IV
El viejo reloj de pared dio las doce, pero las dos mujeres, la joven y la mayor, continuaban allí, bajo el porche.
—Me casé una vez y me quedé viuda muy joven —decía tía Ina— pero aun así supe perfectamente lo que es el amor.
—Entonces no me preguntes por qué no me casé con James, pues de haberlo hecho, jamás hubiese sido feliz porque mi posición social y económica está muy por debajo de mis aspiraciones personales.
—Eso quiere decir…
Guardó silencio.
Se cruzaron sus miradas.
—Cathy…
—Sí, dime.
—Quieres decir que queda algo…
No lo sabía.
Tendría que verlo de nuevo.
Pero un mundo los separaba. No creía que nada ni nadie pudiera unir aquellos dos mundos distintos.

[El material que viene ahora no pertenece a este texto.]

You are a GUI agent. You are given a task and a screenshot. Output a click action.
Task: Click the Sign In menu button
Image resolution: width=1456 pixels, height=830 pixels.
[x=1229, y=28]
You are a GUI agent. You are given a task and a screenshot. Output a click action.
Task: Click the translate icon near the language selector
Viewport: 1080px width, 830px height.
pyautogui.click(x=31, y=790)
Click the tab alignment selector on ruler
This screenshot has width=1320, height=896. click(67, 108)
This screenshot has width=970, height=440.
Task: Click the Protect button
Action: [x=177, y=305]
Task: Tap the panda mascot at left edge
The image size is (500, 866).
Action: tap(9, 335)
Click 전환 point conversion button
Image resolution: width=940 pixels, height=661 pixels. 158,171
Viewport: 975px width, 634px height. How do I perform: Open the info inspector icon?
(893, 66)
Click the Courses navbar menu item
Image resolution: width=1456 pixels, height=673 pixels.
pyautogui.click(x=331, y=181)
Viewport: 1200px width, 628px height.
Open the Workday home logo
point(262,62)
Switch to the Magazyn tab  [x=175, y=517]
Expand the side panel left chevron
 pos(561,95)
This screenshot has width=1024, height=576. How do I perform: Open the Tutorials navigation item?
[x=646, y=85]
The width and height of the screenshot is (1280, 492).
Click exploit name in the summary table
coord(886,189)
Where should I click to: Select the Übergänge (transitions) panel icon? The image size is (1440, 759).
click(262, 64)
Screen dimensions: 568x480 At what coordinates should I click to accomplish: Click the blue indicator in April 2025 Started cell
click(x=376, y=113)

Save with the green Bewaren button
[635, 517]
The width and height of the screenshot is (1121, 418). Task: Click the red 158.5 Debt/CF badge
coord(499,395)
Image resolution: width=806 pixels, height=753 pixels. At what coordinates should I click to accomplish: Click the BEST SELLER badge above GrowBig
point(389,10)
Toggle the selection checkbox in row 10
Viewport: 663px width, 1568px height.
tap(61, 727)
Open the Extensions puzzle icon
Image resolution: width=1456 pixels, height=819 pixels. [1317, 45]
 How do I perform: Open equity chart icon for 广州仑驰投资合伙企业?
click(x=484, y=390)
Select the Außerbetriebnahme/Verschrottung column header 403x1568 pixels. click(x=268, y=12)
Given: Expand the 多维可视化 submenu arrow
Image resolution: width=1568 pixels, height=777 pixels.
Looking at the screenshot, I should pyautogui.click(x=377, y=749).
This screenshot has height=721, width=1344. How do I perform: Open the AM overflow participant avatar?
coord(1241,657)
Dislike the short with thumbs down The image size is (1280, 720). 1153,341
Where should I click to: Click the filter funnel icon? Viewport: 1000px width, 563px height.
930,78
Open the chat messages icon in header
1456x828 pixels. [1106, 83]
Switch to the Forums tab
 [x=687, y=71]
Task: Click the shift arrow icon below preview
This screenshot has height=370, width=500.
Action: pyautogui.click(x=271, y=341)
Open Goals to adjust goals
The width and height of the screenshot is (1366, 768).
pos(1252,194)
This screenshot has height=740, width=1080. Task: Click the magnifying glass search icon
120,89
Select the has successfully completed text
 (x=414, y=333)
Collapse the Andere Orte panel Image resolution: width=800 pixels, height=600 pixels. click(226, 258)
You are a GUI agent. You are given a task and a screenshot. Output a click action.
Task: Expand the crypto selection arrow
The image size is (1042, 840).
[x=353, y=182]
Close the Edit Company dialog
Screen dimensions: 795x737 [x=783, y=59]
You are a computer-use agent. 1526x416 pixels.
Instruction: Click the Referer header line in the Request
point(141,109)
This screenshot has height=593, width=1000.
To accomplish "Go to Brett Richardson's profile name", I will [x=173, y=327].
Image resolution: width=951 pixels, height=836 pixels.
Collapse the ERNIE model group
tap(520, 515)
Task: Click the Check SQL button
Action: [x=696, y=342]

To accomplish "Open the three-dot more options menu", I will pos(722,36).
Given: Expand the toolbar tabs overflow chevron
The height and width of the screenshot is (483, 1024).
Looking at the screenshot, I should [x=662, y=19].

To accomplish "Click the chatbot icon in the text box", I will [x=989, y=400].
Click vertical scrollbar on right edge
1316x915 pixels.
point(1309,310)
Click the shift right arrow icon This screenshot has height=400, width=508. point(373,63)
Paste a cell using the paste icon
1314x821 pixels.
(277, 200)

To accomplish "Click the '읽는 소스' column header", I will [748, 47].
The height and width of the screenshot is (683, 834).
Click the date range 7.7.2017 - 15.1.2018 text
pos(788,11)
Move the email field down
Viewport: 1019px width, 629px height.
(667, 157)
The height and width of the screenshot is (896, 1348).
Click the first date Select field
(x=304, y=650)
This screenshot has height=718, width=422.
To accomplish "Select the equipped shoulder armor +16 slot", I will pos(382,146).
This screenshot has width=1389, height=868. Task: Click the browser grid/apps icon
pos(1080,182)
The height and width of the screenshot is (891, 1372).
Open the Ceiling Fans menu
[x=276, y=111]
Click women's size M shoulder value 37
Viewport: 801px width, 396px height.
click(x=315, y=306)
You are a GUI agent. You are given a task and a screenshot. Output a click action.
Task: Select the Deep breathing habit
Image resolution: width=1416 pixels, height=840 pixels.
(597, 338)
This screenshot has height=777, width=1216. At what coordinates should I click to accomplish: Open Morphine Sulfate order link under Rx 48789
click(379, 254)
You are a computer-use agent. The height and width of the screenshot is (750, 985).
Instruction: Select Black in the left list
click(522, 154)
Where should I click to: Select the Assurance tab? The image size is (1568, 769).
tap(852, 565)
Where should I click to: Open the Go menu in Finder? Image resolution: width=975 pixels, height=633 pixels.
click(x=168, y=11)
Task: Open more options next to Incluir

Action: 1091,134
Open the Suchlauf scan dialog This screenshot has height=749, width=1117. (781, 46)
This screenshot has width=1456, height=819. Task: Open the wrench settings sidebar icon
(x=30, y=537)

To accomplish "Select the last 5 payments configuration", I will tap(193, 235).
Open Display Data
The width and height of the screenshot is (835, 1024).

—No lo creo —dijo, y lo creía ella misma—. No, tía Ina. Te puedo decir que aquello dolió, desgarró, pero me dejó yerma. Como vacía, ¿entiendes?, para otros sentimientos.
—Pero si él ha vuelto…
—A lo suyo Ha pagado, hoy es de nuevo el rico hacendado que fue su padre antes dé dedicarse al juego. Todo nos separa.
—Pero los sentimientos…
Era bonita.
Delicada. De figura muy femenina.
Vestía un pantalón tejano y una camisa de color verdoso desabrochada hasta el principio del seno. Tenía una clase depurada. Hasta al entornar los párpados resultaba tremendamente sensible.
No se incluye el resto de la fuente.